Au Musée Tinguely, Julian Charrière présente Midnight Zone

Julian Charrière, The Blue Fossil Entropic Stories III, 2013 © 2025 ProLitteris, Zürich, Copyright the artist

Dans Midnight Zone, exposition centrée sur l’eau, Julian Charrière se penche avec acuité et poésie sur l’état de la planète. 

Une minuscule et fragile silhouette sombre se détache sur le blanc éclatant d’un immense iceberg flottant sur l’Océan Arctique : en observant de plus près les trois clichés éminemment picturaux (qui renvoient à certaines toiles de Caspar David Friedrich) de The Blue Fossil Entropic Stories (2013), le visiteur constate que le petit personnage – l’artiste lui-même – fait fondre la glace avec un chalumeau à gaz. Avec cette série, Julian Charrière pointe l’impact de l’activité humaine, montrant les conséquences des actions individuelles sur l’écosystème et l’absurdité de nos comportements. Dans le travail du Franco-Suisse, savoir comment l’Homme habite le monde (et vice-versa) est en effet central. Tel est le propos de Midnight Zone, titre de l’exposition – qui renvoie à la zone bathypélagique (entre 1 000 et 4 000 mètres de profondeur, où la lumière du soleil disparaît) – et d’une vidéo de 2024 questionnant la prédation potentielle dans la zone de fracture de Clipperton : riche en nodules polymétalliques, elle est fragile et peuplée d’une faune et d’une flore étranges et fascinantes. Le plasticien met en lumière les risques inhérents à l’exploitation capitalistique des abysses, plongeant dans un espace aquatique onirique aux résonances métaphysiques. 

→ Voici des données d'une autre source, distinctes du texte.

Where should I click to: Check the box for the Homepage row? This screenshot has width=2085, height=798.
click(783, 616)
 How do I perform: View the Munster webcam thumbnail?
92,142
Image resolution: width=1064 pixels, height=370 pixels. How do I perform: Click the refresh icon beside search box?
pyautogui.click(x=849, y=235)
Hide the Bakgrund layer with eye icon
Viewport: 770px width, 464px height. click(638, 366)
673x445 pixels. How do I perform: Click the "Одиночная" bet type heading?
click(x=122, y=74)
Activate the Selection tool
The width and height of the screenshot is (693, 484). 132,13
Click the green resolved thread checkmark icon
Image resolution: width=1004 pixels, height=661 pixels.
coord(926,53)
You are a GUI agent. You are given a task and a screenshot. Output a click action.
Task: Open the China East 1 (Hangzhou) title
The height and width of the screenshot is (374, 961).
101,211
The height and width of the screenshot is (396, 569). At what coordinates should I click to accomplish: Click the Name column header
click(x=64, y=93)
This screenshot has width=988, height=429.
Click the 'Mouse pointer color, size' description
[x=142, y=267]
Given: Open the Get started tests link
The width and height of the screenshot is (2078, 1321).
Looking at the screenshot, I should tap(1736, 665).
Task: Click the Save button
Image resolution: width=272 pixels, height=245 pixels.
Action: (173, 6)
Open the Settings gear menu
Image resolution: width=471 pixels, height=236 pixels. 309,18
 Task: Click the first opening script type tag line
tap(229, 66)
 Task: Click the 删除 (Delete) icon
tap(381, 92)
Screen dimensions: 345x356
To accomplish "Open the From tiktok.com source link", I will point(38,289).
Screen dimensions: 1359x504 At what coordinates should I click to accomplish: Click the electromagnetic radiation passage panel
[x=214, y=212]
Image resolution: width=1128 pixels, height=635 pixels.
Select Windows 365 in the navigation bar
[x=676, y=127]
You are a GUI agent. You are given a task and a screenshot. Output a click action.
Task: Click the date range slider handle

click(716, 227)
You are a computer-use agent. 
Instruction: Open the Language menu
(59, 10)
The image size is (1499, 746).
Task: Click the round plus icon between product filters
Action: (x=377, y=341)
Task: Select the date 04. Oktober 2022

Placé sous le signe de l’eau, « la condition de toute vie, la première enveloppe de la Terre, le moyen de notre devenir », pour Julian Charrière, qui arpente inlassablement la planète (sur terre dans des sites aussi emblématiques que Semipalatinsk, où les Soviétiques firent des essais atomiques, ou sous l’eau), le parcours est varié. Il nous emporte dans les cuisines oubliées d’un porte-avions américain, coulé dans le lagon de l’atoll de Bikini (Silent World, Saratoga, 2018), dénonçant les essais nucléaires, ou dans les fonds marins pollués. The Gods Must Be Crazy (2019), installation faite de 49 écrans, montre ainsi des images où se découvrent, dans une archéologie répugnante, les déchets produits par nos sociétés : canettes de Coca-Cola, morceaux de plastique à l’usage indéterminé, etc. Plus poétiques sont les clichés mystiques d’apnéistes nus dans les eaux mexicaines (Where Waters Meet, 2019), apparitions fantomatiques en suspension illustrant ce que Romain Rolland qualifiait de « sentiment océanique », celui de faire corps avec l’univers. Tout aussi lyrique se présente Albedo (2025), filmé dans les eaux arctiques, sous la glace, et projeté au plafond du musée comme un cri d’une intense beauté pour nous alerter sur la fonte de la banquise.